Pixel coordinate grounding data:
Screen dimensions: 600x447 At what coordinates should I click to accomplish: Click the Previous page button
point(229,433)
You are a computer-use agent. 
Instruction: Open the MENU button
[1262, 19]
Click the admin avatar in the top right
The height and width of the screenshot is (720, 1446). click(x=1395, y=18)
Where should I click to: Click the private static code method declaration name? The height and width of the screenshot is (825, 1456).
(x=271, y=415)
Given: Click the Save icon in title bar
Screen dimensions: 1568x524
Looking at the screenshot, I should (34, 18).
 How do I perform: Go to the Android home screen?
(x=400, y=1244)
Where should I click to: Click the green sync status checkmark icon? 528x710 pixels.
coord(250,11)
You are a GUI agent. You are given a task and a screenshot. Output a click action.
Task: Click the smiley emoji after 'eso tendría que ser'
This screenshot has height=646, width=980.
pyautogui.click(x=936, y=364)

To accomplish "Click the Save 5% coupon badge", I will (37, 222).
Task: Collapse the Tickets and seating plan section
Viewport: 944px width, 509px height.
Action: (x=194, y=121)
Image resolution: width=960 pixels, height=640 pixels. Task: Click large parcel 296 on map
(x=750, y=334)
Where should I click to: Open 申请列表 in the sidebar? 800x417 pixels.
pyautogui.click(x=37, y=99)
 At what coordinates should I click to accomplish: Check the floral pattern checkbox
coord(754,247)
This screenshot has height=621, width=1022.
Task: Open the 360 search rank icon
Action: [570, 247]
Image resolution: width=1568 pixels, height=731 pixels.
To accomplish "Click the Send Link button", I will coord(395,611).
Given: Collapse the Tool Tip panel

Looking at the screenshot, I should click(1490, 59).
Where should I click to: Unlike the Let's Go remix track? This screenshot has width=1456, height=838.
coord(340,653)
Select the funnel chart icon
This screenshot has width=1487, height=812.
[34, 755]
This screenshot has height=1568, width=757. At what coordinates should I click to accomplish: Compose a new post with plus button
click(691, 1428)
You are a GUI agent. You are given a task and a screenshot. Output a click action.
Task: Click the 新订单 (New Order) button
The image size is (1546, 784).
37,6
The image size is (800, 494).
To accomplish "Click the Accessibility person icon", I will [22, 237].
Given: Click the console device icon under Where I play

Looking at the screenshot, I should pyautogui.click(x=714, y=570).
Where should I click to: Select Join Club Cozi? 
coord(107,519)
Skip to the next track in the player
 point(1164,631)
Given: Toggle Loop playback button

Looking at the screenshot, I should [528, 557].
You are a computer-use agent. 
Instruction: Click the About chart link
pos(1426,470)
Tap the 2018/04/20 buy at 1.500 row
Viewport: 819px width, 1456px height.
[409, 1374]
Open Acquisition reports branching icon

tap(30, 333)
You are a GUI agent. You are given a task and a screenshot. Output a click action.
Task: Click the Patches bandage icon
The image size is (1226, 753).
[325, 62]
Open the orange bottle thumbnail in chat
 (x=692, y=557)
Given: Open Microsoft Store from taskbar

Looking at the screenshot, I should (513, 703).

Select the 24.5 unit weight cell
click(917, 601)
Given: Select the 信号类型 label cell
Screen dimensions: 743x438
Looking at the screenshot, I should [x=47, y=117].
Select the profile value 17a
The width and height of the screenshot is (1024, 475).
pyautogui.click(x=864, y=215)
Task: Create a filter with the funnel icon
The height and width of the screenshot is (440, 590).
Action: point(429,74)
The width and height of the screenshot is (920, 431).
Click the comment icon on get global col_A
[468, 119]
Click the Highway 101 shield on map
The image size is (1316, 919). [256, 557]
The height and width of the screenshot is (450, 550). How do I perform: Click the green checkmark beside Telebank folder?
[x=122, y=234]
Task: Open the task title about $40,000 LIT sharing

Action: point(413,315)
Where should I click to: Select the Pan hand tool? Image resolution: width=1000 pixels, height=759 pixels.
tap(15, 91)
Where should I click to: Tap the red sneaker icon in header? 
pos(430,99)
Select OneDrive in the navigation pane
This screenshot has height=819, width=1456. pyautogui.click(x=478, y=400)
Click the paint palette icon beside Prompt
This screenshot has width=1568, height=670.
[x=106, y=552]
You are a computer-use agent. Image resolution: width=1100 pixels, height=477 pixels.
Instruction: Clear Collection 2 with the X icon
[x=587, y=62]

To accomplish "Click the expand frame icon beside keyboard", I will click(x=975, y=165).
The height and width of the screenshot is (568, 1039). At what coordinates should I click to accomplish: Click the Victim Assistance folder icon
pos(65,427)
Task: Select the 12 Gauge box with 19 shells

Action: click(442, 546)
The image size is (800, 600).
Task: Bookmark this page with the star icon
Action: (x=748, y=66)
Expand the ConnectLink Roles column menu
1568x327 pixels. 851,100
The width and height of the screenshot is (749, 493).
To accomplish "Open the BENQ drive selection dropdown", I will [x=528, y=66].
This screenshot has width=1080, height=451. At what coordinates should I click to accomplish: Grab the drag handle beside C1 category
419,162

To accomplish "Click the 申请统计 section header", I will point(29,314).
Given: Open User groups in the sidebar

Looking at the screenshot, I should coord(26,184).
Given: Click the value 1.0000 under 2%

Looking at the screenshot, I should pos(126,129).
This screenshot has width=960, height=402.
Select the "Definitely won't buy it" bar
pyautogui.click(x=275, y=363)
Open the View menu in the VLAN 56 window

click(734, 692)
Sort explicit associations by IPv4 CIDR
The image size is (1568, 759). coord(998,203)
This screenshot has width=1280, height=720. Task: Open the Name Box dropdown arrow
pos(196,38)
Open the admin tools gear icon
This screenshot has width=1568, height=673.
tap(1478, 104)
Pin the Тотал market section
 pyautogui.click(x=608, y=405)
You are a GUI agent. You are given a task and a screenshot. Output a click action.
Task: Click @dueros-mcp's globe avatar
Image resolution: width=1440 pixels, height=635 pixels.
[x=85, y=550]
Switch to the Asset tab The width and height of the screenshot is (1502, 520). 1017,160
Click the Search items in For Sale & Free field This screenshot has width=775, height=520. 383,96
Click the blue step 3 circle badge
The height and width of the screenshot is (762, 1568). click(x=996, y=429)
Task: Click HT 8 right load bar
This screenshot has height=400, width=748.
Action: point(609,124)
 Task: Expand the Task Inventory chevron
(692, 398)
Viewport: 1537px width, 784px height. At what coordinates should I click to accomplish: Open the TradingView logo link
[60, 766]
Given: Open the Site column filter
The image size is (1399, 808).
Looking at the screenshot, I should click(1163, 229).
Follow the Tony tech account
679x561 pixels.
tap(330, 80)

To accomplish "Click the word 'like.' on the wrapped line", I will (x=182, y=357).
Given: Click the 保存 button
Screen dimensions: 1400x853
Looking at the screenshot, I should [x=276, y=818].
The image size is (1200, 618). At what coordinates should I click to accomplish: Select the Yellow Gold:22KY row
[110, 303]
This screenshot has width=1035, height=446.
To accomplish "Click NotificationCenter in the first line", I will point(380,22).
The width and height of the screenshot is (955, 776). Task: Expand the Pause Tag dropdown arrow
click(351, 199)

BRIEF:
All of the records must be retyped exactly as they are.

EXPECTED ANSWER:
Screen dimensions: 600x447 At what coordinates should I click to accomplish: Click the Previous page button
point(229,433)
You are a computer-use agent. 
Instruction: Open the MENU button
[1262, 19]
Click the admin avatar in the top right
The height and width of the screenshot is (720, 1446). click(x=1395, y=18)
Where should I click to: Click the private static code method declaration name? The height and width of the screenshot is (825, 1456).
(x=271, y=415)
Given: Click the Save icon in title bar
Screen dimensions: 1568x524
Looking at the screenshot, I should (34, 18).
 How do I perform: Go to the Android home screen?
(x=400, y=1244)
Where should I click to: Click the green sync status checkmark icon? 528x710 pixels.
coord(250,11)
You are a GUI agent. You are given a task and a screenshot. Output a click action.
Task: Click the smiley emoji after 'eso tendría que ser'
This screenshot has height=646, width=980.
pyautogui.click(x=936, y=364)

To accomplish "Click the Save 5% coupon badge", I will (37, 222).
Task: Collapse the Tickets and seating plan section
Viewport: 944px width, 509px height.
Action: (x=194, y=121)
Image resolution: width=960 pixels, height=640 pixels. Task: Click large parcel 296 on map
(x=750, y=334)
Where should I click to: Open 申请列表 in the sidebar? 800x417 pixels.
pyautogui.click(x=37, y=99)
 At what coordinates should I click to accomplish: Check the floral pattern checkbox
coord(754,247)
This screenshot has height=621, width=1022.
Task: Open the 360 search rank icon
Action: [570, 247]
Image resolution: width=1568 pixels, height=731 pixels.
To accomplish "Click the Send Link button", I will coord(395,611).
Given: Collapse the Tool Tip panel

Looking at the screenshot, I should click(1490, 59).
Where should I click to: Unlike the Let's Go remix track? This screenshot has width=1456, height=838.
coord(340,653)
Select the funnel chart icon
This screenshot has width=1487, height=812.
[34, 755]
This screenshot has height=1568, width=757. At what coordinates should I click to accomplish: Compose a new post with plus button
click(691, 1428)
You are a GUI agent. You are given a task and a screenshot. Output a click action.
Task: Click the 新订单 (New Order) button
The image size is (1546, 784).
37,6
The image size is (800, 494).
To accomplish "Click the Accessibility person icon", I will [22, 237].
Given: Click the console device icon under Where I play

Looking at the screenshot, I should pyautogui.click(x=714, y=570).
Where should I click to: Select Join Club Cozi? 
coord(107,519)
Skip to the next track in the player
 point(1164,631)
Given: Toggle Loop playback button

Looking at the screenshot, I should [528, 557].
You are a computer-use agent. 
Instruction: Click the About chart link
pos(1426,470)
Tap the 2018/04/20 buy at 1.500 row
Viewport: 819px width, 1456px height.
[409, 1374]
Open Acquisition reports branching icon

tap(30, 333)
You are a GUI agent. You are given a task and a screenshot. Output a click action.
Task: Click the Patches bandage icon
The image size is (1226, 753).
[325, 62]
Open the orange bottle thumbnail in chat
 (x=692, y=557)
Given: Open Microsoft Store from taskbar

Looking at the screenshot, I should (513, 703).

Select the 24.5 unit weight cell
click(917, 601)
Given: Select the 信号类型 label cell
Screen dimensions: 743x438
Looking at the screenshot, I should [x=47, y=117].
Select the profile value 17a
The width and height of the screenshot is (1024, 475).
pyautogui.click(x=864, y=215)
Task: Create a filter with the funnel icon
The height and width of the screenshot is (440, 590).
Action: point(429,74)
The width and height of the screenshot is (920, 431).
Click the comment icon on get global col_A
[468, 119]
Click the Highway 101 shield on map
The image size is (1316, 919). [256, 557]
The height and width of the screenshot is (450, 550). How do I perform: Click the green checkmark beside Telebank folder?
[x=122, y=234]
Task: Open the task title about $40,000 LIT sharing

Action: point(413,315)
Where should I click to: Select the Pan hand tool? Image resolution: width=1000 pixels, height=759 pixels.
tap(15, 91)
Where should I click to: Tap the red sneaker icon in header? 
pos(430,99)
Select OneDrive in the navigation pane
This screenshot has height=819, width=1456. pyautogui.click(x=478, y=400)
Click the paint palette icon beside Prompt
This screenshot has width=1568, height=670.
[x=106, y=552]
You are a computer-use agent. Image resolution: width=1100 pixels, height=477 pixels.
Instruction: Clear Collection 2 with the X icon
[x=587, y=62]

To accomplish "Click the expand frame icon beside keyboard", I will click(x=975, y=165).
The height and width of the screenshot is (568, 1039). At what coordinates should I click to accomplish: Click the Victim Assistance folder icon
pos(65,427)
Task: Select the 12 Gauge box with 19 shells

Action: click(442, 546)
The image size is (800, 600).
Task: Bookmark this page with the star icon
Action: (x=748, y=66)
Expand the ConnectLink Roles column menu
1568x327 pixels. 851,100
The width and height of the screenshot is (749, 493).
To accomplish "Open the BENQ drive selection dropdown", I will [x=528, y=66].
This screenshot has width=1080, height=451. At what coordinates should I click to accomplish: Grab the drag handle beside C1 category
419,162

To accomplish "Click the 申请统计 section header", I will point(29,314).
Given: Open User groups in the sidebar

Looking at the screenshot, I should coord(26,184).
Given: Click the value 1.0000 under 2%

Looking at the screenshot, I should pos(126,129).
This screenshot has width=960, height=402.
Select the "Definitely won't buy it" bar
pyautogui.click(x=275, y=363)
Open the View menu in the VLAN 56 window

click(734, 692)
Sort explicit associations by IPv4 CIDR
The image size is (1568, 759). coord(998,203)
This screenshot has width=1280, height=720. Task: Open the Name Box dropdown arrow
pos(196,38)
Open the admin tools gear icon
This screenshot has width=1568, height=673.
tap(1478, 104)
Pin the Тотал market section
 pyautogui.click(x=608, y=405)
You are a GUI agent. You are given a task and a screenshot. Output a click action.
Task: Click @dueros-mcp's globe avatar
Image resolution: width=1440 pixels, height=635 pixels.
[x=85, y=550]
Switch to the Asset tab The width and height of the screenshot is (1502, 520). 1017,160
Click the Search items in For Sale & Free field This screenshot has width=775, height=520. 383,96
Click the blue step 3 circle badge
The height and width of the screenshot is (762, 1568). click(x=996, y=429)
Task: Click HT 8 right load bar
This screenshot has height=400, width=748.
Action: point(609,124)
 Task: Expand the Task Inventory chevron
(692, 398)
Viewport: 1537px width, 784px height. At what coordinates should I click to accomplish: Open the TradingView logo link
[60, 766]
Given: Open the Site column filter
The image size is (1399, 808).
Looking at the screenshot, I should click(1163, 229).
Follow the Tony tech account
679x561 pixels.
tap(330, 80)

To accomplish "Click the word 'like.' on the wrapped line", I will (x=182, y=357).
Given: Click the 保存 button
Screen dimensions: 1400x853
Looking at the screenshot, I should [x=276, y=818].
The image size is (1200, 618). At what coordinates should I click to accomplish: Select the Yellow Gold:22KY row
[110, 303]
This screenshot has width=1035, height=446.
To accomplish "Click NotificationCenter in the first line", I will point(380,22).
The width and height of the screenshot is (955, 776). Task: Expand the Pause Tag dropdown arrow
click(351, 199)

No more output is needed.